Later that afternoon, we luxuriated in the pool before the girls went back to the house to prepare shrimp tacos for dinner. Toward evening, we hung out in the pergola, letting the environment obliterate concern, waiting for the stars.
We moved to the lounge chairs near the pool, got flat on our backs and gazed into the unpolluted, deep indigo skies. We counted satellites, shooting stars, and identified constellations. The night a crescent moon appeared, we were in a trance, like we were seeing one for the first time. The goal of this trip from the outset was just to enjoy being together.

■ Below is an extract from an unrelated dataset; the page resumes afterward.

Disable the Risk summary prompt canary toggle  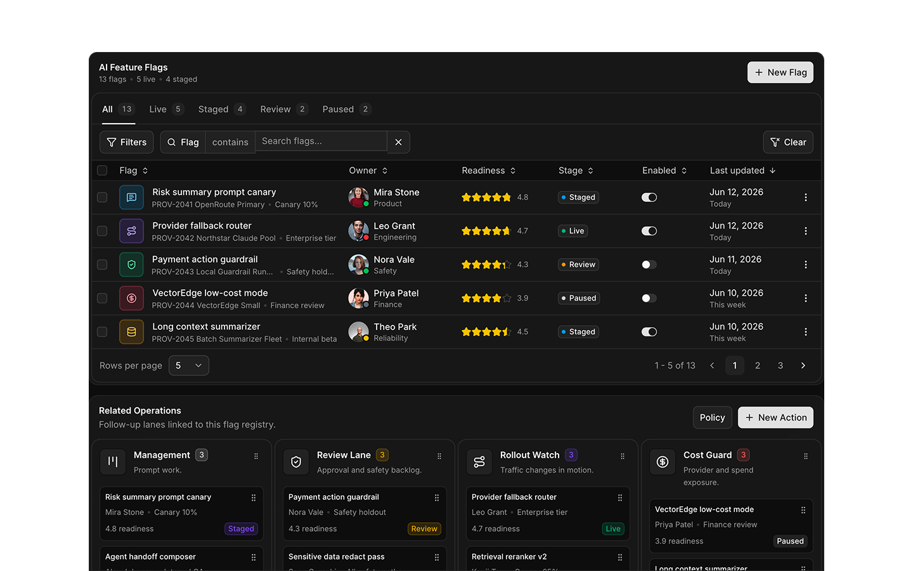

And that was the gift, in the most sheltering and soul-restoring environment we could’ve imagined.
Over the few days, we saw mountain quail, lizards, jackrabbits, roadrunners, and a few coyotes shyly trekking about. We delighted in Joshua trees, yucca plants, and learned to stay away from the cuddly-appearing but dangerous cholla “teddy bear” cactus. And against this wilderness backdrop, without them being framed by anyone or anything else, we saw our daughters, too—fiercely competent, thoughtful, and creative young women with a strong bond of friendship between them.
As we got ready to celebrate my early birthday at a restaurant one evening, I wrapped something for each of them I wasn’t sure I’d actually give them. Would they think it was odd?
The idea was spawned from a childhood memory. Cued by the scent of her perfume that she was going out, I’d watch my mother stand in front of the powder room mirror, pop the cap off her lipstick, and give the base two small turns to raise the lipstick above the rim. She’d expertly drag it left and right across her lips, and then left and right again, and then finally left for a final time over her bottom lip. She’d then pull out a tissue, press it between her lips, and toss it into the waste can. Sometimes, after she’d gone, I’d pick the tissue out of the trash to study the vertical lines in her mouth print—but more so just to feel close to her.
At the restaurant, Rob and the girls handed me homemade cards and a Joshua Tree canvas bag containing a beautiful throw with desert colors in a landscape design. It was the perfect gift. And then I trusted the moment. I pulled the small gifts from my purse and said, “Every party girl needs to give the guests a favor.” I told them the story of my mother blotting her lipstick, and what an impactful gesture that was to me as a child.
They each unwrapped a white handkerchief with white hearts embroidered around the edges, opening it to see my lipstick print in the center. I had written in an arc over it, With my love and blessing forever.
“I sprayed these with my perfume,” I told them, “and kissed them with my lips. Someday when I’m gone—”
I started to cry, and they did, too. My daughters are capable of revving up a room with laughter. But if there’s one thing the three of us also do very well together, it’s crying.
On the morning we left our beautiful retreat house, I watched them put the last piece into the impossibly hard puzzle—a symbol to me of how the family that was once splintered in sorrow was, all along, more than I knew, a family lovingly intact.